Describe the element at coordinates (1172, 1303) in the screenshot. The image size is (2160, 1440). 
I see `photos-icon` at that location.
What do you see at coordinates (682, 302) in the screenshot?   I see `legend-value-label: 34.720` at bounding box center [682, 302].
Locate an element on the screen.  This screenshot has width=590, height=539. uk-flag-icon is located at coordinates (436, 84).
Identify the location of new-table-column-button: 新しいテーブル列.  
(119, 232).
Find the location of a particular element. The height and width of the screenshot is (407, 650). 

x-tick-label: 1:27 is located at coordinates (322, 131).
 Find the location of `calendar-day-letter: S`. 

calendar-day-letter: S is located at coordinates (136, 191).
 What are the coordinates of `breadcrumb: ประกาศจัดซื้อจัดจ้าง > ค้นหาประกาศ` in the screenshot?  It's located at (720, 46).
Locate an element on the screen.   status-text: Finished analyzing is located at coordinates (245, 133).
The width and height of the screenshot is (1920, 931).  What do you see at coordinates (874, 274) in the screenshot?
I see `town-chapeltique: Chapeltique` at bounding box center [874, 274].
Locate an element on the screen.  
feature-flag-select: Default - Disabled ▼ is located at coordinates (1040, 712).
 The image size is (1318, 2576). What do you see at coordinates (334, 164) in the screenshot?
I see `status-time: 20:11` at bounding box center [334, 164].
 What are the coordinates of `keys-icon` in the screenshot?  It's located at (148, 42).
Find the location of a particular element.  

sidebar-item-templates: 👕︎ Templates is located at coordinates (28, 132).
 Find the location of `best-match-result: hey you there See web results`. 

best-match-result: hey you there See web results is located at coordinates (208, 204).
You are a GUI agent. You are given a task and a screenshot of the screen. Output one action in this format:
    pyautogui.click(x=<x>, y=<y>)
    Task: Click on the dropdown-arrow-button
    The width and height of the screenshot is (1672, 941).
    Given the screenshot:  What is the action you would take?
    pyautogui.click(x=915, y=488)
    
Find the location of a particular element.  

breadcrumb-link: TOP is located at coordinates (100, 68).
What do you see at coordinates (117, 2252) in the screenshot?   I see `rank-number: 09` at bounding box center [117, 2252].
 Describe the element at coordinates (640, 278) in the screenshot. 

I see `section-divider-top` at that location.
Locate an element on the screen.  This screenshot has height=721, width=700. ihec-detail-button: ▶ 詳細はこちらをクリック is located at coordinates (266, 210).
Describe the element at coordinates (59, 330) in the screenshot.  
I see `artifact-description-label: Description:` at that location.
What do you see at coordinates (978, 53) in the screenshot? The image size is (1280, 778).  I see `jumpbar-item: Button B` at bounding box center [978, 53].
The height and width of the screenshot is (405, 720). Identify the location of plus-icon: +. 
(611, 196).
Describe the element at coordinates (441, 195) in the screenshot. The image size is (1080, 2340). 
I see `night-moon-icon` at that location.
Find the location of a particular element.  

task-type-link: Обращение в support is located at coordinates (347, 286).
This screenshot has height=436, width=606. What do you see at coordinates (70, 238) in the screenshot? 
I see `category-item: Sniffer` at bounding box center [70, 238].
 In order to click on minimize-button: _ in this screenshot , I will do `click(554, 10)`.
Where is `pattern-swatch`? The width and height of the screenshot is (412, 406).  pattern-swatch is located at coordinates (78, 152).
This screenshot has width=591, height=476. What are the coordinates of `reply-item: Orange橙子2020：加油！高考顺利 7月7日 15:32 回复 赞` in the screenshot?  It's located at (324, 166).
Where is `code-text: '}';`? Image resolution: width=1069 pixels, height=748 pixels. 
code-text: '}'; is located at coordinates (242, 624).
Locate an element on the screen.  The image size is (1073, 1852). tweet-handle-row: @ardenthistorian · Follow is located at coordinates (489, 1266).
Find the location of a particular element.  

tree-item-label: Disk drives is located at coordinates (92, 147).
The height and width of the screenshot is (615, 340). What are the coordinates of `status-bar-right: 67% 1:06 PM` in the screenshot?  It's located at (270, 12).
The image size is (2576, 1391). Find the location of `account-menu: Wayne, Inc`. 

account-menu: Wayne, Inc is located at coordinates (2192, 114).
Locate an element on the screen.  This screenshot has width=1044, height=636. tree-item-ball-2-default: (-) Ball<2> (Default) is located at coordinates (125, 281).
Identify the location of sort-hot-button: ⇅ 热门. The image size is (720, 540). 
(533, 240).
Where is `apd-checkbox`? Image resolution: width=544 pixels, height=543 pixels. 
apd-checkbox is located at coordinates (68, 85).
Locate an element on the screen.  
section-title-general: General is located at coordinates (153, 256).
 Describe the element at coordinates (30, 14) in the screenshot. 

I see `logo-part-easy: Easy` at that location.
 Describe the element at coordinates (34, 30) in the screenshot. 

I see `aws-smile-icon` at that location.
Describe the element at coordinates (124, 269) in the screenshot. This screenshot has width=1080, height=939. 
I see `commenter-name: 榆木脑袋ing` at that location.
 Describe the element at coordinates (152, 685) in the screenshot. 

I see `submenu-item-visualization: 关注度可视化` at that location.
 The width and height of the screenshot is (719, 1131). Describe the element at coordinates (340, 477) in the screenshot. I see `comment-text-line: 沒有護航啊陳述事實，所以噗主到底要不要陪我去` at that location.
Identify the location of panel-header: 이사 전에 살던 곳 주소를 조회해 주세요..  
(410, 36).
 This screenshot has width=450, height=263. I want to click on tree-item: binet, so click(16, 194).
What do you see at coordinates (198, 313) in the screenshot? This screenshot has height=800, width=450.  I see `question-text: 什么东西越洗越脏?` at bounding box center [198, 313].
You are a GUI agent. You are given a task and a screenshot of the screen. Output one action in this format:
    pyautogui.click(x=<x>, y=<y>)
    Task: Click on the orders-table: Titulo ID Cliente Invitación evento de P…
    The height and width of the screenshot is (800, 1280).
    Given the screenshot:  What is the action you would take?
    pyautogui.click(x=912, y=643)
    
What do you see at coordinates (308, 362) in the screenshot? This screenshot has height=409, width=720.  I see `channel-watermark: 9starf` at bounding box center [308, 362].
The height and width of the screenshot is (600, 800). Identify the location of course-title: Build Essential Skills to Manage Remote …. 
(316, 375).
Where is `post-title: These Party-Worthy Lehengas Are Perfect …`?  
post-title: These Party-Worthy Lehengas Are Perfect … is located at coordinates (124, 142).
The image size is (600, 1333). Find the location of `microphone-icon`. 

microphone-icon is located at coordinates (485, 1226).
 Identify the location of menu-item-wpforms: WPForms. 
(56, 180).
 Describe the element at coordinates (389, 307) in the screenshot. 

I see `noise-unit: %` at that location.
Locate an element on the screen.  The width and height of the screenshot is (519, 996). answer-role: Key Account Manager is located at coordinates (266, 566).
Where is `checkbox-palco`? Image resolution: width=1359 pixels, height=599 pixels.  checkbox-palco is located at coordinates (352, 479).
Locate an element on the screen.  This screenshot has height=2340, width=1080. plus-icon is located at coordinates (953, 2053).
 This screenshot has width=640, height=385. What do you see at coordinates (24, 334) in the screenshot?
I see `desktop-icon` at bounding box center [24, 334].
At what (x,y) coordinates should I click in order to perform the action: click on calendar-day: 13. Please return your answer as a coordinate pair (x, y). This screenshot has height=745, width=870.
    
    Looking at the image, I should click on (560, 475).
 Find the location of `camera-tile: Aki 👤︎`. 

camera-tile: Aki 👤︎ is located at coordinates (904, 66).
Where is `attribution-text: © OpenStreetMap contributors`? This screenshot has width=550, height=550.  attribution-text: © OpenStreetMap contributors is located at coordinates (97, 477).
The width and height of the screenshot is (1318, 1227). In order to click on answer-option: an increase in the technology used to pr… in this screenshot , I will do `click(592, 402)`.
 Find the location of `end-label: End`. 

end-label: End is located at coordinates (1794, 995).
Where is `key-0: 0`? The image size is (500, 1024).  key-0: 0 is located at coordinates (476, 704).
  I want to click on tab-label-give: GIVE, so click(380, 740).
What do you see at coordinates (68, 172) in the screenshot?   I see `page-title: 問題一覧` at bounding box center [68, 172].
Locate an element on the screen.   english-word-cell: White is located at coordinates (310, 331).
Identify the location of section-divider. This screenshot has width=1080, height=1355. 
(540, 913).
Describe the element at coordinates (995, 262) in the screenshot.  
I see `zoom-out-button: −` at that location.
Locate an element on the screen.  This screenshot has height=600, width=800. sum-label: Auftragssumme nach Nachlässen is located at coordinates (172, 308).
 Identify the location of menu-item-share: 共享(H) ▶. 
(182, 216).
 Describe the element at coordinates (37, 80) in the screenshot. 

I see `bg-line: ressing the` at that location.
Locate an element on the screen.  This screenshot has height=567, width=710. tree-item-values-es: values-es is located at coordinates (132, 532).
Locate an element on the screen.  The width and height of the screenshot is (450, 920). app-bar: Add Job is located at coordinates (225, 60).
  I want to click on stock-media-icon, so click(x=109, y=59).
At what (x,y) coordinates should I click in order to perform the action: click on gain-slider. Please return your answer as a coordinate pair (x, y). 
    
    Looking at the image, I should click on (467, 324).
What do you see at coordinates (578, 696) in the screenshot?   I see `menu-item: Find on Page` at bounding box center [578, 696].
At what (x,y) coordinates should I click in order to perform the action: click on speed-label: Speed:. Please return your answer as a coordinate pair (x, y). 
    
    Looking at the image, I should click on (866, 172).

Aim of the task => Pick out each line of the records above that contains the string "Find".

Solution to this problem =>
Find the location of a particular element. The height and width of the screenshot is (407, 650). 
 Find the location of `calendar-day-letter: S`. 
Find the location of a particular element.  
 Find the location of `best-match-result: hey you there See web results`. 
Find the location of a particular element.  
Find the location of a particular element.  
Find the location of a particular element.  
The image size is (2576, 1391). Find the location of `account-menu: Wayne, Inc`. 
The image size is (600, 1333). Find the location of `microphone-icon`. 
 Find the location of `camera-tile: Aki 👤︎`. 
 Find the location of `end-label: End`. 
What do you see at coordinates (578, 696) in the screenshot?   I see `menu-item: Find on Page` at bounding box center [578, 696].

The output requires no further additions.